В 5 ч. пришел я к директору императорских театров Теляковскому. Сидели там с Мережковским и Головиным часа IS. Директор — благодушный, невежественный, наивный и слабый. Все говорит о том, почему людям жить плохо, о вреде цивилизации, о том, что в моторах ездят те, кому некуда торопиться, о вегетарианстве, о потере своей невинности. Выспросил меня подробно о «Заложниках», о «Сторицыне», о «Дон-Жуане». О «Песне Судьбы» — читал отрывки — мы с Мережковским объясняли. Я сказал, что в том виде, в каком пьеса существует, я ей недоволен. Советовал Ибсена, Стриндберга. Д. С. Мережковский рассказывал, что Орленев будет играть в Париже Павла.

Теляковский — приятель Черткова и Трепова (и Шаляпина). Такие сочетания бывают в России. Тоже, пожалуй, только в России бывает, что Трепов в пору своего полицмейстерства прячет у себя бумаги Черткова и тщетно просит того взять их у него. Полный хаос: с одной стороны — тяготение к Горькому (через Шаляпина). Тут же вьется умная и красивая лисица — Головин.

Разговоры о комитете и о «Песне Судьбы» оставлены пока до следующего раза. Дмитрия Сергеевича я проводил до Моховой с Россиевской площади — резкий ветер, холод.

→ **Показанные строки**
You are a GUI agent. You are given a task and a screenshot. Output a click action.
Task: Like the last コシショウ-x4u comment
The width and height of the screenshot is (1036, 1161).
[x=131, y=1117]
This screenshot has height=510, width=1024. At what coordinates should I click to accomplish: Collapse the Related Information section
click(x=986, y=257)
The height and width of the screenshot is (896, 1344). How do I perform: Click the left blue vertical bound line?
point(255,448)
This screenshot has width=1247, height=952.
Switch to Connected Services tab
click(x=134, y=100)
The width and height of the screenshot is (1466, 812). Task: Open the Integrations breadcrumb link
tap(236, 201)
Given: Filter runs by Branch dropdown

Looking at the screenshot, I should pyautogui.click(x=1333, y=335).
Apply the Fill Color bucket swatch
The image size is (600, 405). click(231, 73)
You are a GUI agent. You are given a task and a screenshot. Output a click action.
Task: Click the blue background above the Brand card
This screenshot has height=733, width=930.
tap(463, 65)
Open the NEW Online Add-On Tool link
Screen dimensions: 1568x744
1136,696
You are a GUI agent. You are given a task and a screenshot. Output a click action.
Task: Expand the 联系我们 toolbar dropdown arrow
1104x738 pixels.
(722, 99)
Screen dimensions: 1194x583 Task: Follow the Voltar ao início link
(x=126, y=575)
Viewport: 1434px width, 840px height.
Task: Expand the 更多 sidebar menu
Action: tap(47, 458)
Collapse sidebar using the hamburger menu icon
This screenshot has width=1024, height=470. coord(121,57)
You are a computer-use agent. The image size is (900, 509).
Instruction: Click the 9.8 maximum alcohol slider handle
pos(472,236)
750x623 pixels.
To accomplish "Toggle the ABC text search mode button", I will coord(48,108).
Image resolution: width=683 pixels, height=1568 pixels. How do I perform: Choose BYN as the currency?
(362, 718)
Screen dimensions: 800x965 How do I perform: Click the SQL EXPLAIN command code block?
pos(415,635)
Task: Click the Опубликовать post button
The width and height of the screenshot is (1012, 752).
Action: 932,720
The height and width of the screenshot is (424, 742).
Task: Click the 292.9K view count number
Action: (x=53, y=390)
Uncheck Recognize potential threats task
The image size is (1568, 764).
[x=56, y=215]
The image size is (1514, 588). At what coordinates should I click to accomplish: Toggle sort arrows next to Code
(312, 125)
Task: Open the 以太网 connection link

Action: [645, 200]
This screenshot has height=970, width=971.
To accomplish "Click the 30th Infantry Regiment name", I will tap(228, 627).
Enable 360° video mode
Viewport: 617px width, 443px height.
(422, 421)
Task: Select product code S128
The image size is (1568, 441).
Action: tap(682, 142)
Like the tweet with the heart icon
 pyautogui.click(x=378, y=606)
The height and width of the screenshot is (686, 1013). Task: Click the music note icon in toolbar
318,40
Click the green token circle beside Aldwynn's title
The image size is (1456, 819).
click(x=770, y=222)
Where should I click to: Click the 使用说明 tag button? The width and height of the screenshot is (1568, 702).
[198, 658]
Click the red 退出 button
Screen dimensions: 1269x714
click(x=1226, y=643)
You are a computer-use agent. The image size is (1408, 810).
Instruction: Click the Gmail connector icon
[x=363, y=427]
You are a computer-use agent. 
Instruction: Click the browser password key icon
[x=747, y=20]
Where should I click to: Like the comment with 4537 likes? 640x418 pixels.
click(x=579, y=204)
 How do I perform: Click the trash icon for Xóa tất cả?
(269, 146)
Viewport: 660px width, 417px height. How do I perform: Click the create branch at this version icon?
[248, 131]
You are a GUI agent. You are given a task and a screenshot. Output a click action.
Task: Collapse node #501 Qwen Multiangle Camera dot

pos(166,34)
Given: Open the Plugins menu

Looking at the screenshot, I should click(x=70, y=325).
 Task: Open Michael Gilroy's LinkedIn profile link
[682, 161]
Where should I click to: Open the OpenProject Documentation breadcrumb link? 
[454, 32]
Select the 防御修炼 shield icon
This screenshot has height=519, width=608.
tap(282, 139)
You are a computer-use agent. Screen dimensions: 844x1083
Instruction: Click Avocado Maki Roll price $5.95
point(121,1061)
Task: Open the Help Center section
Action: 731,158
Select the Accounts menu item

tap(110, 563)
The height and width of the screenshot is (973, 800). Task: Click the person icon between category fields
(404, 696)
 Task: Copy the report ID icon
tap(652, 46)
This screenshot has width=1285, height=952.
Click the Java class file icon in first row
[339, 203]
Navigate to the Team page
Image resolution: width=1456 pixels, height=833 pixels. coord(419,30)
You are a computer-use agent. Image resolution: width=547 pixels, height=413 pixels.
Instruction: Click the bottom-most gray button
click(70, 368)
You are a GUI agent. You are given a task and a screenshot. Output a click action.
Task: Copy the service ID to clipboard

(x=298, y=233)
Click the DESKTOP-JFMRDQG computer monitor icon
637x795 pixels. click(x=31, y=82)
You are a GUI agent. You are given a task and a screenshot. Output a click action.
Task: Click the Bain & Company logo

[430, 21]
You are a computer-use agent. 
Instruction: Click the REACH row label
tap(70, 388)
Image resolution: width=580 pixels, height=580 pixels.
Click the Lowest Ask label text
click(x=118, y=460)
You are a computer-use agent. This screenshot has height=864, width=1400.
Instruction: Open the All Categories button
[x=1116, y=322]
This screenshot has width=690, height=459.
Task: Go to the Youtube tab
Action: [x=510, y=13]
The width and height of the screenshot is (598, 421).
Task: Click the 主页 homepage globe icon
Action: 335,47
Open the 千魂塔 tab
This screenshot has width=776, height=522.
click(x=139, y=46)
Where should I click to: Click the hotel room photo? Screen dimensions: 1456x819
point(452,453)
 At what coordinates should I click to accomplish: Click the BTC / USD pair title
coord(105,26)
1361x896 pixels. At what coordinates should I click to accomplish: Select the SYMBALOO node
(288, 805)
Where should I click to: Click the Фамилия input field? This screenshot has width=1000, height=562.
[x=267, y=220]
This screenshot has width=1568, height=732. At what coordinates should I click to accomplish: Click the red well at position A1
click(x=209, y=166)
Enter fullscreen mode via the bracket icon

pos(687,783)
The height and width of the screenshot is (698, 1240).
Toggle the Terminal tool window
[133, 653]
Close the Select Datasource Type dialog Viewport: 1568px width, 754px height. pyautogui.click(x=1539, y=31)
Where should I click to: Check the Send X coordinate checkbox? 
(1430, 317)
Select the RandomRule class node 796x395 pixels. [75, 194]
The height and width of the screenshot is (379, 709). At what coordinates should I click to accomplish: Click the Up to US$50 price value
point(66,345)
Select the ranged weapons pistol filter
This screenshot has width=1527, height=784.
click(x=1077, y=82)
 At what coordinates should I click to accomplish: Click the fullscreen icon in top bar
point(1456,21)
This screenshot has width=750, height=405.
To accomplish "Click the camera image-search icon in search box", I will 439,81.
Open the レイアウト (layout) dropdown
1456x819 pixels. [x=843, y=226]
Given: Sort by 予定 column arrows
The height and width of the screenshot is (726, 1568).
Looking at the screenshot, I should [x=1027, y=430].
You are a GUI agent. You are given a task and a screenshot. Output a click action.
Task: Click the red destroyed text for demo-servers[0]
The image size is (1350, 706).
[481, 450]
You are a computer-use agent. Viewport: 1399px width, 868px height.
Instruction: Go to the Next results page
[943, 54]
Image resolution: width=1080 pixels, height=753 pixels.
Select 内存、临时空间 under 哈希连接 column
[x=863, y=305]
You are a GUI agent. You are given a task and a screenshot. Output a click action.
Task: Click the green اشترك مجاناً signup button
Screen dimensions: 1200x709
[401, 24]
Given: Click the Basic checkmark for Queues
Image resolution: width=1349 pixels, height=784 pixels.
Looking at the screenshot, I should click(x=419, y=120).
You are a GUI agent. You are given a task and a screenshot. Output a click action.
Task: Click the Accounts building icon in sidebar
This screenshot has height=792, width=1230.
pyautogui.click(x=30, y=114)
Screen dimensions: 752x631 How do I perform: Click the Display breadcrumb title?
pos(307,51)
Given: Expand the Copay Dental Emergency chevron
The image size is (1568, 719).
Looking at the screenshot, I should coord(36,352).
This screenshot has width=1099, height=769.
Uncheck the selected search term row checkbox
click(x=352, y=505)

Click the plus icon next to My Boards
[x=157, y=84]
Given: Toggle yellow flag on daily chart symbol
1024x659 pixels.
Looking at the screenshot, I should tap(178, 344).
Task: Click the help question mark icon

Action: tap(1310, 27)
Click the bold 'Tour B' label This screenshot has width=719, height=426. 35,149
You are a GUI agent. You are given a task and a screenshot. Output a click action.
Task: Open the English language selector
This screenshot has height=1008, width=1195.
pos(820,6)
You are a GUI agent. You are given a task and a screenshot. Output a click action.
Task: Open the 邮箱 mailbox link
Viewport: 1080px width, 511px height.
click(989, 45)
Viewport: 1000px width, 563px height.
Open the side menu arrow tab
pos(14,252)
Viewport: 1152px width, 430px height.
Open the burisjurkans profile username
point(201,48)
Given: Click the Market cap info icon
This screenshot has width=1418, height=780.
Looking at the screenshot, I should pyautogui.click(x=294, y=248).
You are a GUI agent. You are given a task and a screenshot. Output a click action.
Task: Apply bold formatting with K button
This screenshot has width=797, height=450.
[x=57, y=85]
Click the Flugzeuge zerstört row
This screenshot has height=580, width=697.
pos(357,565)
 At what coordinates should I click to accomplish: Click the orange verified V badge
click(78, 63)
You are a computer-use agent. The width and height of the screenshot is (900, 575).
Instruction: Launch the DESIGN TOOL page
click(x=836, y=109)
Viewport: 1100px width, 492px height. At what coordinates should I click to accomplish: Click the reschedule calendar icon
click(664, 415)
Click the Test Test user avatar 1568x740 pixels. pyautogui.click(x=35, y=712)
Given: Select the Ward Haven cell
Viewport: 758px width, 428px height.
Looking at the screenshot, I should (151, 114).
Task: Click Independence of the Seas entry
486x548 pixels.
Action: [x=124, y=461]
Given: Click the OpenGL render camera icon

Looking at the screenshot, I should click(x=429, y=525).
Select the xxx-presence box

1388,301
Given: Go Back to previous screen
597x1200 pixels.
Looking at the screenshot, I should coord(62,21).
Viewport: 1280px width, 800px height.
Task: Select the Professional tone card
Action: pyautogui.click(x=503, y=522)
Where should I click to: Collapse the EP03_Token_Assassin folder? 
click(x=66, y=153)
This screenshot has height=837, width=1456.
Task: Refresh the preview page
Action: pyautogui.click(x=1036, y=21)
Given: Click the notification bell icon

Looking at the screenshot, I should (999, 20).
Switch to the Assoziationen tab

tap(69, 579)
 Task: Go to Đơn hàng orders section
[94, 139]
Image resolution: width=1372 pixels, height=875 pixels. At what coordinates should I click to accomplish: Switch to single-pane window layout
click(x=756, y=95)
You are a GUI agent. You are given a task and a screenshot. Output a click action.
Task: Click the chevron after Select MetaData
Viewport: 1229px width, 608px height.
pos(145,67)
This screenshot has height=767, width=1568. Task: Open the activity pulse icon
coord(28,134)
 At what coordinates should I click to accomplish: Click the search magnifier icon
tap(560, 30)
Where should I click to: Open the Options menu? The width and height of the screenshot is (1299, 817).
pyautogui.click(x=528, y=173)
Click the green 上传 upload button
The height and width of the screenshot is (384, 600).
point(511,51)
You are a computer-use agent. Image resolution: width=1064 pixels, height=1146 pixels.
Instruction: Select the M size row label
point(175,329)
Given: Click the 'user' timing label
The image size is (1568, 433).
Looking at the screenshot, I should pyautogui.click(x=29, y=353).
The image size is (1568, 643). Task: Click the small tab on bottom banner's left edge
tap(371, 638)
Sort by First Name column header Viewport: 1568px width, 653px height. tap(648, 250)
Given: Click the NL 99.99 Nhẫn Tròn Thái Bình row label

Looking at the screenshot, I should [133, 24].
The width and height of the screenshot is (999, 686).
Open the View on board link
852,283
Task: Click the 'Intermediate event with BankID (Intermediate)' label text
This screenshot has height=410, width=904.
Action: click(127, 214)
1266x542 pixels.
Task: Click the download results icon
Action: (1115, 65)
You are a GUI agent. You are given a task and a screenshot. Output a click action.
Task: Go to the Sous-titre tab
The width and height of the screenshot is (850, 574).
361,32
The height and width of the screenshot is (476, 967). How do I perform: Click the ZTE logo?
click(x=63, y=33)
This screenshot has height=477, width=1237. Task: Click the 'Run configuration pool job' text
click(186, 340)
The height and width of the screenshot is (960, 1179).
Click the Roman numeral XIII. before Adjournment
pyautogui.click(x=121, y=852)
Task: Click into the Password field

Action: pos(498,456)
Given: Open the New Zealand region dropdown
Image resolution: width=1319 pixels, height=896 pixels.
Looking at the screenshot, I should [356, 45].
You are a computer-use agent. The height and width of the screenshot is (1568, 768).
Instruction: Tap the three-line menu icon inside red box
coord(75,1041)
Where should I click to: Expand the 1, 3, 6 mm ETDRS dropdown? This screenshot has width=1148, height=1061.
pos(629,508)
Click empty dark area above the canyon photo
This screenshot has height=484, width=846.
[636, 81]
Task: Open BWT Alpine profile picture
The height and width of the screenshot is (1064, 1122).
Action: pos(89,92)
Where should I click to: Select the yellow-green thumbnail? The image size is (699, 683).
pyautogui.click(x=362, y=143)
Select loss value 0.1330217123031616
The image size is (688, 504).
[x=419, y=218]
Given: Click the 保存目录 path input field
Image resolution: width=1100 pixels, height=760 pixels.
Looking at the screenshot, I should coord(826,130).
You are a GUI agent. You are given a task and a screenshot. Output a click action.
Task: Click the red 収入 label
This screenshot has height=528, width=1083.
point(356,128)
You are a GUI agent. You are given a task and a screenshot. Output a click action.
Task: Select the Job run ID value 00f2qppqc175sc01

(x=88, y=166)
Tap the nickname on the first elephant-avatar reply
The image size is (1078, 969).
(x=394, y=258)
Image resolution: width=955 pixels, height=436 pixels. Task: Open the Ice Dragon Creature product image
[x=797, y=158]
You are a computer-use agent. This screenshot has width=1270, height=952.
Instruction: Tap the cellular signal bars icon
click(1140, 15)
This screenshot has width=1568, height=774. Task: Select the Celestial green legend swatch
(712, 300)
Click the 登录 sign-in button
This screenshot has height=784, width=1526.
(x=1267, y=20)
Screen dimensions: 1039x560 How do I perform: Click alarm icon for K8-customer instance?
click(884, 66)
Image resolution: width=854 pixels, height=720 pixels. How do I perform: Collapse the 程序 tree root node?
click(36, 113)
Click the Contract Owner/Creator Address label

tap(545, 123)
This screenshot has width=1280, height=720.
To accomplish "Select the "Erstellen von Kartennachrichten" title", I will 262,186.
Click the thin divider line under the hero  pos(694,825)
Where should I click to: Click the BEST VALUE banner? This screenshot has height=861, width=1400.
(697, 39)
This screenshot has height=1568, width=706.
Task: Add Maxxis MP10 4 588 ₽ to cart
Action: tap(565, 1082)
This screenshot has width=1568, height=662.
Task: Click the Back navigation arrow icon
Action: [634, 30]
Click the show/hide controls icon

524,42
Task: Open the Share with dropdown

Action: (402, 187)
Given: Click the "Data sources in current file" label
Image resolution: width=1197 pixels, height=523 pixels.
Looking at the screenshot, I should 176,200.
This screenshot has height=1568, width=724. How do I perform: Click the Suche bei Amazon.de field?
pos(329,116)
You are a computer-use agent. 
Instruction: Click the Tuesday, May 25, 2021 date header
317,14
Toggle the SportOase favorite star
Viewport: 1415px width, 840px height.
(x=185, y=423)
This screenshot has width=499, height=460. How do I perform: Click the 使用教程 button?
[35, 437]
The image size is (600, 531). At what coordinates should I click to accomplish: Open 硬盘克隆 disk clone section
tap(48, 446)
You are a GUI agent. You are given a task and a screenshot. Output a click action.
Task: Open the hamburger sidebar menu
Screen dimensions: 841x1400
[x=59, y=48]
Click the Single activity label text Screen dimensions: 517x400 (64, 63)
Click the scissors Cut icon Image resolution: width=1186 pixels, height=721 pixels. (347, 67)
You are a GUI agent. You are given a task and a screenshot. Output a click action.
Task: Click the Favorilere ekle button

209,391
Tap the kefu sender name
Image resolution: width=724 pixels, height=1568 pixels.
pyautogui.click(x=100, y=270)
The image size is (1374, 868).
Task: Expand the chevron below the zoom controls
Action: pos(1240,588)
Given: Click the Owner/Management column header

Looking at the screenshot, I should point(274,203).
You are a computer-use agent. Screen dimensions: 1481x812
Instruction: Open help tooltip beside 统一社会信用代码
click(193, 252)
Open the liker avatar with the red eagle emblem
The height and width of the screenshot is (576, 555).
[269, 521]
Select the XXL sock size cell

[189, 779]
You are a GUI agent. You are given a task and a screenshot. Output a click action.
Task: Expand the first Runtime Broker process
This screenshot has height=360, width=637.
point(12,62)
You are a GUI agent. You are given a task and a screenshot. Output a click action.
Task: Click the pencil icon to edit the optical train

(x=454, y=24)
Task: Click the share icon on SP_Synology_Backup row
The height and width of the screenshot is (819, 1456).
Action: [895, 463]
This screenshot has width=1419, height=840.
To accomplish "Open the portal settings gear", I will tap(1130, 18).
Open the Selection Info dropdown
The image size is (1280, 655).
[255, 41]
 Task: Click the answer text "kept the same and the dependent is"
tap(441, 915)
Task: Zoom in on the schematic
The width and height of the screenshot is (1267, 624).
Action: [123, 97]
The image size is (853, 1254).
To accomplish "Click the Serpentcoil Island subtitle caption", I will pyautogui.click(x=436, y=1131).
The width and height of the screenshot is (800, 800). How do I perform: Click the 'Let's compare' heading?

→ **Задание 1**
Выпишите из текста все названия, заключенные в кавычки-ёлочки. Каждое приведите один раз, в той форме, в какой оно встречается впервые.
→ **Задание 2**
Перепишите из текста отрывок от слов «В 5 ч. пришел» до слов «в Париже Павла.».

→ **Ответ 1**
«Заложниках», «Сторицыне», «Дон-Жуане», «Песне Судьбы»

→ **Ответ 2**
В 5 ч. пришел я к директору императорских театров Теляковскому. Сидели там с Мережковским и Головиным часа IS. Директор — благодушный, невежественный, наивный и слабый. Все говорит о том, почему людям жить плохо, о вреде цивилизации, о том, что в моторах ездят те, кому некуда торопиться, о вегетарианстве, о потере своей невинности. Выспросил меня подробно о «Заложниках», о «Сторицыне», о «Дон-Жуане». О «Песне Судьбы» — читал отрывки — мы с Мережковским объясняли. Я сказал, что в том виде, в каком пьеса существует, я ей недоволен. Советовал Ибсена, Стриндберга. Д. С. Мережковский рассказывал, что Орленев будет играть в Париже Павла.